En esta dirección, un incipiente y titubeante acercamiento a una posible definición utilitaria simplemente descriptiva de lo fantasmático sería considerarlo como la serie de operaciones materiales de un filme que logran provocar en su público una sensación de desasosiego, similar a la que provoca la literatura fantástica en sus lectores.
No profundicemos aún en el intento de cerrar el circuito conceptual, lo fantasmático opera desde una determinada materialidad sobre determinadas construcciones perceptuales que son afectadas por la menor o mayor efectividad de su organización. Más que definir un conjunto de formulas , o prescribir un conjunto de reglas atinentes a un determinado género, lo fantasmático abre la posibilidad de la especulación artística sometida no a un texto sino a una determinada efectividad emocional.
Instalemosnos, por ahora al menos, en una dirección distinta a la definición, y bosquejemos una entrada provisoria a esta noción de vacío, de huella inexplorada en la historia de nuestro deseo desencarnado, una vía posible para asir aquel corazón que palpita bajo las tablas de nuestra casa.
2
En la estructura síquica, imaginada como una construcción arquitectónica, el sujeto normal se instala en el primer piso, con los pies bien plantados contra el suelo, habita prudentemente, al decir de Bachelard; sensatamente dispuesto a ignorar las fuertes tensiones que circulan en torno a él, provenientes de los dos puntos de tensión más álgidos: el desván y el sótano.
En la luminosidad del ático, el hombre consuela sus temores, apacigua la indeterminación de lo real. Gaston Bachelard en “La poética del espacio”, escribe lo siguiente : “En el desván los miedos se racionalizan fácilmente. En el sótano, la racionalización es menos rápida y menos clara; no es nunca definitiva…y agrega más adelante…en nuestra civilización, que pone luz en todas partes e instala la electricidad en el sótano, ya no se baja al sótano con una vela encendida. Pero el inconsciente no se civiliza. El si toma la vela para bajar al sótano”

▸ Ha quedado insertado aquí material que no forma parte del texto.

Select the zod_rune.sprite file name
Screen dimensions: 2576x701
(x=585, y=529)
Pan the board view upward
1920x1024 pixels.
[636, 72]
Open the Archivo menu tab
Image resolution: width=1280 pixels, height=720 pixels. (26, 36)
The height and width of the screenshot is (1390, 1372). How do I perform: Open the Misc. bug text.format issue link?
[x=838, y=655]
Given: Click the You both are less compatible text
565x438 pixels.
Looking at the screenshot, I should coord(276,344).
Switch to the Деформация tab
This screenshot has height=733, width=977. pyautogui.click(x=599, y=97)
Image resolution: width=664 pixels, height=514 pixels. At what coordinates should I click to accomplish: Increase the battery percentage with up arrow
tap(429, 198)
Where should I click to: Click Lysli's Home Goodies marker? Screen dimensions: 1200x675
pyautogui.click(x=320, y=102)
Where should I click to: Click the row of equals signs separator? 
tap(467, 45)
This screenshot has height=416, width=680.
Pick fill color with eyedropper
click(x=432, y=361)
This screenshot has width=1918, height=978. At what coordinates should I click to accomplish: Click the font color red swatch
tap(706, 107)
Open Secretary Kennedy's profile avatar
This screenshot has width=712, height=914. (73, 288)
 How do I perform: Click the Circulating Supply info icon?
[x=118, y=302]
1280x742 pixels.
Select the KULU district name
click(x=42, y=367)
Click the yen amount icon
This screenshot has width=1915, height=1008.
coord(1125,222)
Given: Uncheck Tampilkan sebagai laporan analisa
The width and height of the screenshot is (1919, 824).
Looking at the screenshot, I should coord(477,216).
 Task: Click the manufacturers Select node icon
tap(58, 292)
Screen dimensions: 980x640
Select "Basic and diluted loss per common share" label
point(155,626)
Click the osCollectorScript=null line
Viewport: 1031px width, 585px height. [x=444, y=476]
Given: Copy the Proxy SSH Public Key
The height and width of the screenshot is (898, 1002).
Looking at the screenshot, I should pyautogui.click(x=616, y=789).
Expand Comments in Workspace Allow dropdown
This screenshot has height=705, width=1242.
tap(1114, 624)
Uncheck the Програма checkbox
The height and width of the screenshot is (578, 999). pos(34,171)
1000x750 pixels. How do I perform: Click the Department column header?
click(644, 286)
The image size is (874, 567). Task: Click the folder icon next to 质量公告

Al parecer, y esta es una marca de esta ponencia sobre un cierto olvido en el cine chileno, el sótano ha sido esquivado insistentemente, en su lugar el sentido racionalizador ha construido imágenes de claridad, incluso en aquellos momentos cuando parece emerger lo indecible.
Una excepción en el cine chileno contemporáneo, pero en dirección a otra tensión nacional, entre naturalismo, criollismo y realismo – o hiperrealismo- sería el filme, “Pejesapo” de José Luis Sepulveda; filme de realismo soterrado, crónica siniestra o perversión de la crónica periodística. Cuando digo perversión,me refiero a la búsqueda de las tensiones máximas de una estructura de ficción aceptada y aceptable. “El Pejesapo”, es una vuelta de tuerca, un retorcimiento excesivo, y por lo tanto iluminante e impactante, aunque no necesariamente logrado, pues finalmente, como un pariente bastardo de “El Chacal de Nahueltoro”, la opción de crónica finalmente apunta a una oscuridad social, política, dentro de ciertos parámetros de racionalización que lo hacen asimilable, pese a su dureza.
Hay que considerar, que la diferencia entre ambos filmes es abismal, no solo en el territorio seguro de la técnica, sino por sobre todo en la indeterminación ideológica que las domina; si en el filme de Littin, como en todas sus obras, las respuestas son excesivas y las preguntas y titubeos de su autor inexistentes. Sus filmes nunca balbucean, parecen tener la exactitud de un matarife, al igual que su delicadeza. En su lugar, José Luis Sepulveda, instala pura inestabilidad, sus preguntas son puro exceso y carencia, la puesta en forma es molesta, sucia, desplazada de las vías plásticas hacia zonas limítrofes del falso documental y el formato televisivo, eso si de una televisión, brutal en sus carencias, el canal del cine punk que nunca logro existir.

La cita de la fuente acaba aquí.